The same label and ephemeral public key used for encryption must be provided.
- Warning
- While decrypting long packets in this 'streaming' fashion plaintext chunks are released to the caller before they are verified for integrity. Ie. the caller will not know the plaintext is correct until DoneDecrypt() is called. The caller therefore must not release or make use of any plaintext chunks until after DoneDecrypt() returns with LE_OK.
- Returns
- LE_OK if successful. LE_BAD_PARAMETER if the session reference is invalid or if the session key type or ephemeral key is invalid or if the ephemKeyPtr is NULL. LE_OUT_OF_RANGE if either the labelSize or ephemKeySize is invalid. LE_FAULT if there was an internal error.
- Parameters
-
[in] session Session reference. [in] labelPtr Label. NULL if not used. [in] labelSize [in] ephemKeyPtr Serialized ephemeral public key. [in] ephemKeySize
◆ le_iks_ecc_Ecies_StartEncrypt()
le_result_t le_iks_ecc_Ecies_StartEncrypt | ( | uint64_t | session, |
const uint8_t * | labelPtr, | ||
size_t | labelSize, | ||
uint8_t * | ephemKeyPtr, | ||
size_t * | ephemKeySizePtr | ||
) |
Starts a process to encrypt and integrity protect a message with ECIES (Elliptic Curve Integrated Encryption System).

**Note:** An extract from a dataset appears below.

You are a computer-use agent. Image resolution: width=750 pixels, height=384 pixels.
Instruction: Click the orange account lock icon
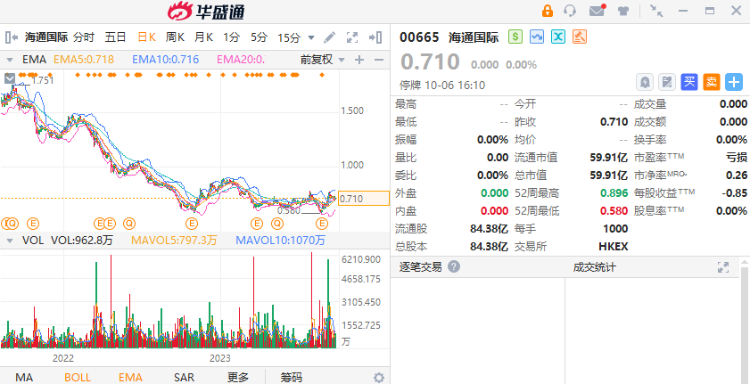coord(547,11)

Hybrid encryption combines an asymmetric encryption system with a symmetric encryption system to encrypt messages that can only be decrypted with the holder of the private key. Hybrid encryption is usually accomplished by using a symmetric encryption system to bulk encrypt the message and then using the asymmetric encryption system to encrypt the symmetric key.
This implementation of ECIES generally follows the SEC 1 standard but supports modernized algorithms for the KDF and bulk encryption.
To encrypt a long packet the following sequence should be used:
Ecies_StartEncrypt() // Start the encryption process. Ecies_Encrypt() // Call zero or more times until all plaintext is encrypted. Ecies_DoneEncrypt() // Complete the process and obtain the authentication tag.
Calling this function will cancel any previously started process using the same session.
The session must have been created with the public key used for encryption.
An optional label associated with the message can be added.
The public portion of the ephemeral key used during the encrytion process is stored in the ephemKeyPtr buffer. It is encoded as an ECPoint as described in RFC5480.
- Returns
- LE_OK if successful. LE_BAD_PARAMETER if the session reference is invalid or if the key type is invalid or if either labelPtr, ephemKeyPtr, ephemKeySizePtr is NULL when they shouldn't be. LE_OUT_OF_RANGE if the labelSize is invalid. LE_OVERFLOW if any of the output buffers are too small. LE_FAULT if there was an internal error.
- Parameters
-
[in] session Session reference. [in] labelPtr Label. NULL if not used. [in] labelSize [out] ephemKeyPtr Serialized ephemeral public key. [in,out] ephemKeySizePtr
◆ le_iks_ecc_SetServerDisconnectHandler()
LE_FULL_API void le_iks_ecc_SetServerDisconnectHandler | ( | le_iks_ecc_DisconnectHandler_t | disconnectHandler, |
void * | contextPtr | ||
) |
Set handler called when server disconnection is detected.
When a server connection is lost, call this handler then exit with LE_FATAL. If a program wants to continue without exiting, it should call longjmp() from inside the handler.
◆ le_iks_ecc_TryConnectService()
le_result_t le_iks_ecc_TryConnectService | ( | void | ) |
Try to connect the current client thread to the service providing this API. Return with an error if the service is not available.
For each thread that wants to use this API, either ConnectService or TryConnectService must be called before any other functions in this API. Normally, ConnectService is automatically called for the main thread, but not for any other thread. For details, see Client Specific Functions.
This function is created automatically.
- Returns
- LE_OK if the client connected successfully to the service.
- LE_UNAVAILABLE if the server is not currently offering the service to which the client is bound.
- LE_NOT_PERMITTED if the client interface is not bound to any service (doesn't have a binding).
- LE_COMM_ERROR if the Service Directory cannot be reached.